What is wanted is an exact copy of the lines from the top of the listing through the line containing "Chat (90, 2219)".

Segment Open

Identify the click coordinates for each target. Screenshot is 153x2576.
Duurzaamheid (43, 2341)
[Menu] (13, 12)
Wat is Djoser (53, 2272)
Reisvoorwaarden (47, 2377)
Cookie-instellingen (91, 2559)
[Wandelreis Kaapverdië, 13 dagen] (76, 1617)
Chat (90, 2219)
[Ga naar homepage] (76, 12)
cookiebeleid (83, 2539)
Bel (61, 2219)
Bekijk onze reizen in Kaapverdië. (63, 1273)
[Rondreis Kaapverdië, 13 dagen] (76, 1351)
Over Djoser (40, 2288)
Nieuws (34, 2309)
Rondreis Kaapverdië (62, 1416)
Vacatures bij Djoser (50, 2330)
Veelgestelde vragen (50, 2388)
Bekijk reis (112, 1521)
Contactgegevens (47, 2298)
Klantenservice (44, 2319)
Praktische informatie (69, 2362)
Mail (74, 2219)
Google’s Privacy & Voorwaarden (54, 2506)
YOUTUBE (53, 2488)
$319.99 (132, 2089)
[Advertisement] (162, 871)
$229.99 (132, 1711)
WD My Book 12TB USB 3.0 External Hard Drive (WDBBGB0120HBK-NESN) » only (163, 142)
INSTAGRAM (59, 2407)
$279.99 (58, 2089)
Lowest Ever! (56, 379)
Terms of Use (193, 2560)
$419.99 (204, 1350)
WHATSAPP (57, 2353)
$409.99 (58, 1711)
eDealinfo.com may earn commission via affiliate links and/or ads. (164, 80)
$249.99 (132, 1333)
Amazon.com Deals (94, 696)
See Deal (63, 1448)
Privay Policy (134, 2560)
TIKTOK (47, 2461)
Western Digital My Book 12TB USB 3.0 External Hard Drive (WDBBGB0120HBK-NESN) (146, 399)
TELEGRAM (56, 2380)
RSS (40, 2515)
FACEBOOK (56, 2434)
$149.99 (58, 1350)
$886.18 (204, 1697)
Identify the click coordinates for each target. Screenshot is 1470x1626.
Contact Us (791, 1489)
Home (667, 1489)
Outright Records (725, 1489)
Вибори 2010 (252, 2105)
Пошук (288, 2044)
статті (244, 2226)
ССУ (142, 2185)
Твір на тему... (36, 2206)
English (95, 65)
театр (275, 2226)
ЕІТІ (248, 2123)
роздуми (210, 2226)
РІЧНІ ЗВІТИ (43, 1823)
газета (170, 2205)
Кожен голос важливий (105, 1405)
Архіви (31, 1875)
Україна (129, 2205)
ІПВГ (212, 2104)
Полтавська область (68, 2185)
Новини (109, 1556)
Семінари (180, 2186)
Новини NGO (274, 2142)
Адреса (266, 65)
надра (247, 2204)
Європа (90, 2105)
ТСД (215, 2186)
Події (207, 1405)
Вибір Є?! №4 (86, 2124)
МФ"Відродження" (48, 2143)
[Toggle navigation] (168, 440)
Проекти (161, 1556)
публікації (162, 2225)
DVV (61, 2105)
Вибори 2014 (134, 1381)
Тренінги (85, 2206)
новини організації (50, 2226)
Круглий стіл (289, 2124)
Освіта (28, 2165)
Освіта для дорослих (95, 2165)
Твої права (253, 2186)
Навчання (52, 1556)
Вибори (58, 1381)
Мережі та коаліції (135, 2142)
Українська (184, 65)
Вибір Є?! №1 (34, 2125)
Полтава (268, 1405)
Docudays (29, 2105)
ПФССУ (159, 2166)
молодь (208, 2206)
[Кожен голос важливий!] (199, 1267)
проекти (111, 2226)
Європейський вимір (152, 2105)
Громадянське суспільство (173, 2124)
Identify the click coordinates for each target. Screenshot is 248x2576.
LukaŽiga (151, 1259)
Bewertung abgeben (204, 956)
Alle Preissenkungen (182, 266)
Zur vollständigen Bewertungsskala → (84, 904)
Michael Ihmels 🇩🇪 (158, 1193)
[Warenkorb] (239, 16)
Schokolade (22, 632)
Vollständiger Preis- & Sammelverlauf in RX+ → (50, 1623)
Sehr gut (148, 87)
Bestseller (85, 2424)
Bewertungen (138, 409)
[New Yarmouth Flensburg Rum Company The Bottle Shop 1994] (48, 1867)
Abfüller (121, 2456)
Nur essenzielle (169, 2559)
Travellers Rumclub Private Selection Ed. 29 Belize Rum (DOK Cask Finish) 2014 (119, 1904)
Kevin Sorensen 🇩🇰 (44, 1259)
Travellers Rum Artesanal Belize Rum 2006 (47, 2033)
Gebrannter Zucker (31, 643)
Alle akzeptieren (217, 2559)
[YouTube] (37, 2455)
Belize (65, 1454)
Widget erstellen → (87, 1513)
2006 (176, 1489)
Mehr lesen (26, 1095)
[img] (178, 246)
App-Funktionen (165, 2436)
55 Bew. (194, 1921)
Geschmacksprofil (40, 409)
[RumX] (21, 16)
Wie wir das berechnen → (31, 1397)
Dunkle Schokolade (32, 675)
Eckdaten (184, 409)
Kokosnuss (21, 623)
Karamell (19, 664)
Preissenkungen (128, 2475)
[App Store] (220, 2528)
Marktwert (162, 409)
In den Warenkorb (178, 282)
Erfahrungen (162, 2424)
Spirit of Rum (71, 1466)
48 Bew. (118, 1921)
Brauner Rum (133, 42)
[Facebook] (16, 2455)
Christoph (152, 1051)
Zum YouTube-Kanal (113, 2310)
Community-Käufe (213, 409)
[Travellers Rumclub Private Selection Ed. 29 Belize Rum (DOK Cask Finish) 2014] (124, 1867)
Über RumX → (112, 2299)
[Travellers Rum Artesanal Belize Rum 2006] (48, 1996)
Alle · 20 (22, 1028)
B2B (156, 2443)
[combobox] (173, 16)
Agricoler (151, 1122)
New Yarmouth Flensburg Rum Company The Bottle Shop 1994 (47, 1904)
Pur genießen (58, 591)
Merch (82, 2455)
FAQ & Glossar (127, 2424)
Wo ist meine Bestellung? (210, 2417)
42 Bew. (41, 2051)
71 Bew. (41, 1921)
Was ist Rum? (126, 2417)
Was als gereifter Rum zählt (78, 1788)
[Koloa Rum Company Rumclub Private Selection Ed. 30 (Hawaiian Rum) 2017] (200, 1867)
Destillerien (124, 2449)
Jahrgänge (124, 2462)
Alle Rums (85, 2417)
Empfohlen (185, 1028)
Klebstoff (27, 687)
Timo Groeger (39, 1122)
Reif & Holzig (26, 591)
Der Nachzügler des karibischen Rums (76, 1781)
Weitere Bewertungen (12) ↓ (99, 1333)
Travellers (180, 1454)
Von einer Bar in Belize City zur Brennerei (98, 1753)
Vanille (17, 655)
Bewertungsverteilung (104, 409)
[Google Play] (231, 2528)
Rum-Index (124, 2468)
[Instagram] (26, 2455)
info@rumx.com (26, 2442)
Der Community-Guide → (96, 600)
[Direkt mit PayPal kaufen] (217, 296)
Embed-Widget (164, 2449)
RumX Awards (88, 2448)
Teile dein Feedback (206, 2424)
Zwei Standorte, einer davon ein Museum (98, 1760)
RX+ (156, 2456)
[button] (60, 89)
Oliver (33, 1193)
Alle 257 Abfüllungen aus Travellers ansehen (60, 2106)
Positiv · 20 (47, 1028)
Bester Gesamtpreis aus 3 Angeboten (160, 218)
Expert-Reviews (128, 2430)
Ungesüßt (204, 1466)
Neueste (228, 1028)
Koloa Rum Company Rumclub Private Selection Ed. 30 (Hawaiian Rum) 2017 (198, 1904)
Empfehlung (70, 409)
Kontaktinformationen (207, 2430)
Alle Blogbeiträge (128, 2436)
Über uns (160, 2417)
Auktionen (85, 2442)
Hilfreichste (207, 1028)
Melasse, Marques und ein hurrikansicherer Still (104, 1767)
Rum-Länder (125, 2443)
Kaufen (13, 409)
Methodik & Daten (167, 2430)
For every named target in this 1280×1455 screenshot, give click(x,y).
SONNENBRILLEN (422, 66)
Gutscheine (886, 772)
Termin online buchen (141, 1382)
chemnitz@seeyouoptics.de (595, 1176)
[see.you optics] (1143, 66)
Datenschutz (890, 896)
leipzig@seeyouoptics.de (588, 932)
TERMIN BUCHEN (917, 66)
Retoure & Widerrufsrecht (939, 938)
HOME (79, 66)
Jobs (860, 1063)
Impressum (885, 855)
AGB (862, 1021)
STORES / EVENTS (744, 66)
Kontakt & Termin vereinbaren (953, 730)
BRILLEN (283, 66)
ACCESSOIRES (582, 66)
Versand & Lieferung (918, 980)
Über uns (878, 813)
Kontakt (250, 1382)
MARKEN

Segment Closed

» **RESPONSE TO THE TASK**:
Identify the click coordinates for each target. Screenshot is 153x2576.
Duurzaamheid (43, 2341)
[Menu] (13, 12)
Wat is Djoser (53, 2272)
Reisvoorwaarden (47, 2377)
Cookie-instellingen (91, 2559)
[Wandelreis Kaapverdië, 13 dagen] (76, 1617)
Chat (90, 2219)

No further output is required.